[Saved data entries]
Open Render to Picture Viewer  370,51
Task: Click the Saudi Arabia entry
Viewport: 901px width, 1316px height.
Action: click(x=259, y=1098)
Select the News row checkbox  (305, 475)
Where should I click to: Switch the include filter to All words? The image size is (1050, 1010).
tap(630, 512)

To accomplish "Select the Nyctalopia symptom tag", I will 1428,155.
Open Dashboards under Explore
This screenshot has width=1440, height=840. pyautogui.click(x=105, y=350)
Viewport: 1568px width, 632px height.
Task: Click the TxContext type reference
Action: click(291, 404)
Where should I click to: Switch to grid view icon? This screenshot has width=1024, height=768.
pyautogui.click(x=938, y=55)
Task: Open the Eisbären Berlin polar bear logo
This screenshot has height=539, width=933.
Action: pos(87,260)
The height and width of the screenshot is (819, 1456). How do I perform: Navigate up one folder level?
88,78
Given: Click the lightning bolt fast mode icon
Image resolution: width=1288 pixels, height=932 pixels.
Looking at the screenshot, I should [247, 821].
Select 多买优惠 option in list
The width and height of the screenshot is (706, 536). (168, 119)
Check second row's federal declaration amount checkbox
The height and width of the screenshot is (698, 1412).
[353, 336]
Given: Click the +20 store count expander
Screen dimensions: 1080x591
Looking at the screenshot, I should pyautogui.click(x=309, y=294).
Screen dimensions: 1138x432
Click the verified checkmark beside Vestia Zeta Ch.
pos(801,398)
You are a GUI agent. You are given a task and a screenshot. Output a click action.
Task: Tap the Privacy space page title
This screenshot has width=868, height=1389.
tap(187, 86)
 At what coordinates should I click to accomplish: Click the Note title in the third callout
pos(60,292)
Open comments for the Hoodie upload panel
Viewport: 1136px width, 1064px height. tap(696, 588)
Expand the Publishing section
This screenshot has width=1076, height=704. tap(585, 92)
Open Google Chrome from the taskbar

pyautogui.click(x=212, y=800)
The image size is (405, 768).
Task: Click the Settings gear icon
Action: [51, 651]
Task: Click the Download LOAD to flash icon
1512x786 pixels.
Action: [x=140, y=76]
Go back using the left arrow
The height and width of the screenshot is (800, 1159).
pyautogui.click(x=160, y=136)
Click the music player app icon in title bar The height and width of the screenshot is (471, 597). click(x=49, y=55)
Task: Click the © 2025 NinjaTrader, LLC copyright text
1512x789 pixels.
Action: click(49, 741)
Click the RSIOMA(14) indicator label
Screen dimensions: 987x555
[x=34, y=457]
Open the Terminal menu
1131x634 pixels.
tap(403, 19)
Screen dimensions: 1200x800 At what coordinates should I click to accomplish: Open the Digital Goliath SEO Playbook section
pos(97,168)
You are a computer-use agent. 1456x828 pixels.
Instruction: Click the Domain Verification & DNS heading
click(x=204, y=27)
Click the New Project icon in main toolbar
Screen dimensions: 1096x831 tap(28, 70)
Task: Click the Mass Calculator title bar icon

▶ Task directions: Revise all of the material so that "Saudi Arabia" becomes "Qatar", keeping every other line and character as it is.

▶ Solution to the problem:
Open Render to Picture Viewer  370,51
Task: Click the Qatar entry
Viewport: 901px width, 1316px height.
Action: click(x=259, y=1098)
Select the News row checkbox  (305, 475)
Where should I click to: Switch the include filter to All words? The image size is (1050, 1010).
tap(630, 512)

To accomplish "Select the Nyctalopia symptom tag", I will 1428,155.
Open Dashboards under Explore
This screenshot has width=1440, height=840. pyautogui.click(x=105, y=350)
Viewport: 1568px width, 632px height.
Task: Click the TxContext type reference
Action: click(291, 404)
Where should I click to: Switch to grid view icon? This screenshot has width=1024, height=768.
pyautogui.click(x=938, y=55)
Task: Open the Eisbären Berlin polar bear logo
This screenshot has height=539, width=933.
Action: pos(87,260)
The height and width of the screenshot is (819, 1456). How do I perform: Navigate up one folder level?
88,78
Given: Click the lightning bolt fast mode icon
Image resolution: width=1288 pixels, height=932 pixels.
Looking at the screenshot, I should [247, 821].
Select 多买优惠 option in list
The width and height of the screenshot is (706, 536). (168, 119)
Check second row's federal declaration amount checkbox
The height and width of the screenshot is (698, 1412).
[353, 336]
Given: Click the +20 store count expander
Screen dimensions: 1080x591
Looking at the screenshot, I should pyautogui.click(x=309, y=294).
Screen dimensions: 1138x432
Click the verified checkmark beside Vestia Zeta Ch.
pos(801,398)
You are a GUI agent. You are given a task and a screenshot. Output a click action.
Task: Tap the Privacy space page title
This screenshot has width=868, height=1389.
tap(187, 86)
 At what coordinates should I click to accomplish: Click the Note title in the third callout
pos(60,292)
Open comments for the Hoodie upload panel
Viewport: 1136px width, 1064px height. tap(696, 588)
Expand the Publishing section
This screenshot has width=1076, height=704. tap(585, 92)
Open Google Chrome from the taskbar

pyautogui.click(x=212, y=800)
The image size is (405, 768).
Task: Click the Settings gear icon
Action: [51, 651]
Task: Click the Download LOAD to flash icon
1512x786 pixels.
Action: [x=140, y=76]
Go back using the left arrow
The height and width of the screenshot is (800, 1159).
pyautogui.click(x=160, y=136)
Click the music player app icon in title bar The height and width of the screenshot is (471, 597). click(x=49, y=55)
Task: Click the © 2025 NinjaTrader, LLC copyright text
1512x789 pixels.
Action: click(49, 741)
Click the RSIOMA(14) indicator label
Screen dimensions: 987x555
[x=34, y=457]
Open the Terminal menu
1131x634 pixels.
tap(403, 19)
Screen dimensions: 1200x800 At what coordinates should I click to accomplish: Open the Digital Goliath SEO Playbook section
pos(97,168)
You are a computer-use agent. 1456x828 pixels.
Instruction: Click the Domain Verification & DNS heading
click(x=204, y=27)
Click the New Project icon in main toolbar
Screen dimensions: 1096x831 tap(28, 70)
Task: Click the Mass Calculator title bar icon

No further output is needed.